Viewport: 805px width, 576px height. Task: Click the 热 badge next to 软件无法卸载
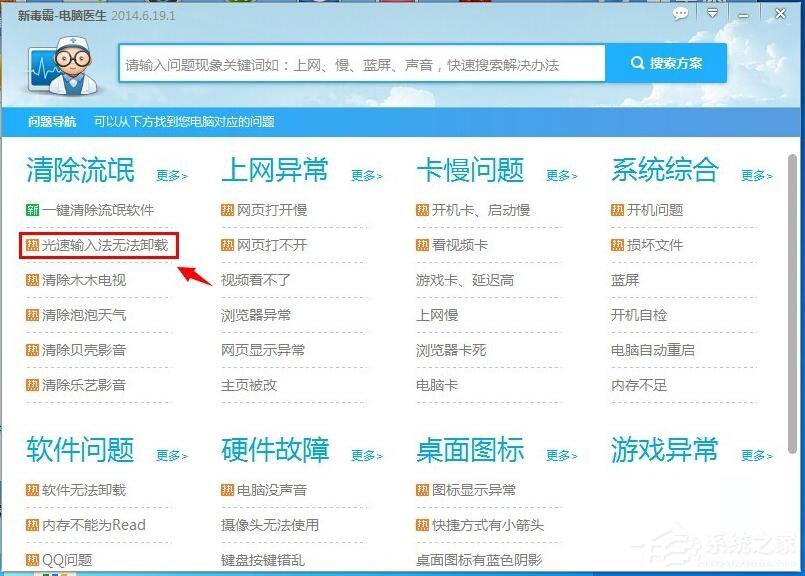[33, 489]
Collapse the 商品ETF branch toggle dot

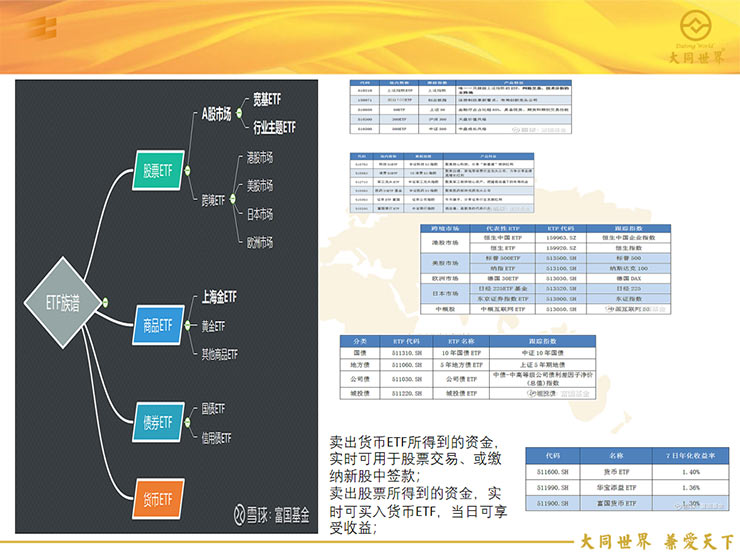point(190,325)
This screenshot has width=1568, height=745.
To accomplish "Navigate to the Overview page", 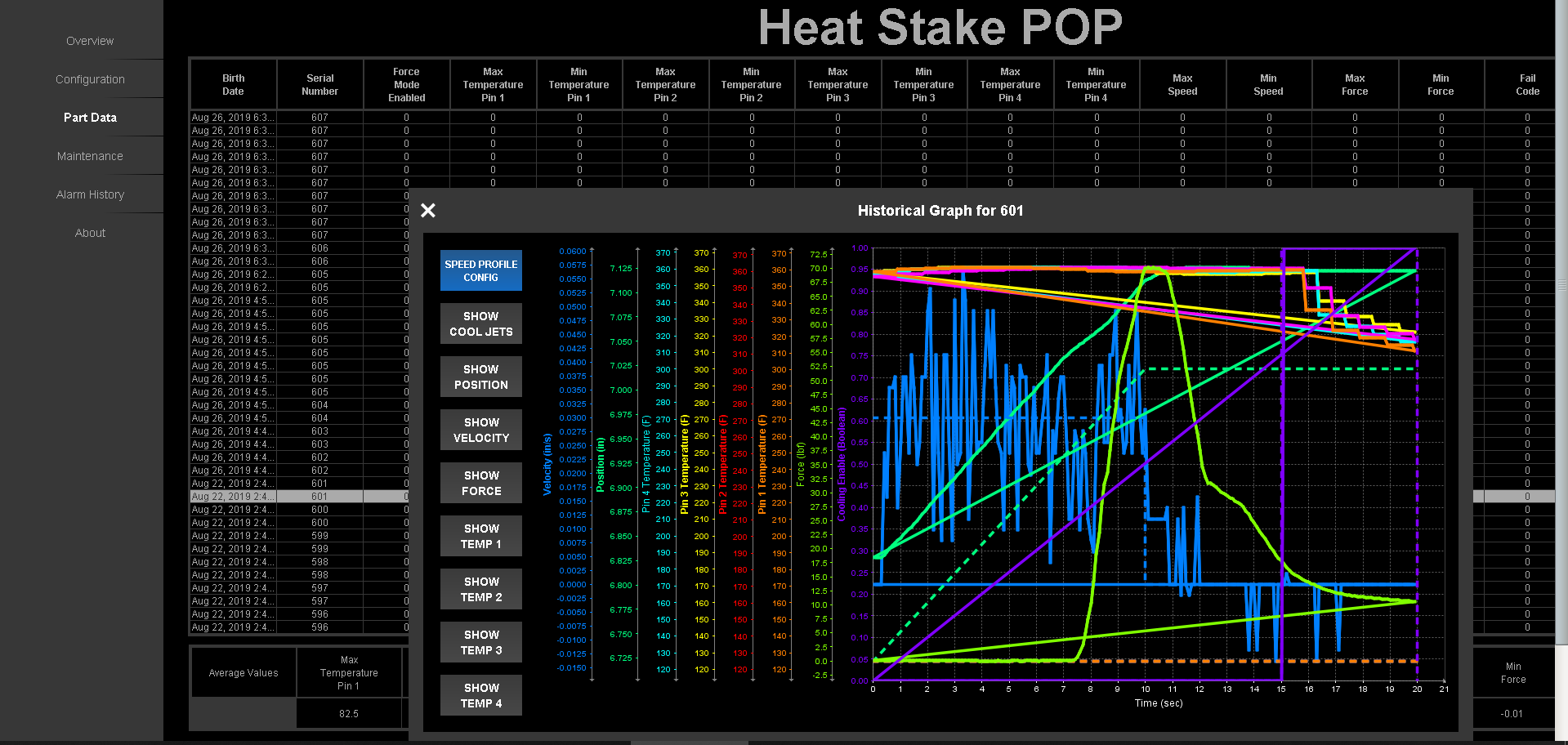I will click(89, 40).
----
== EXERCISE ==
Return every line above that contains the string "height". Case counts.

== RESULT ==
Viewport: 805px width, 576px height. Task: Click the 热 badge next to 软件无法卸载
This screenshot has width=1568, height=745.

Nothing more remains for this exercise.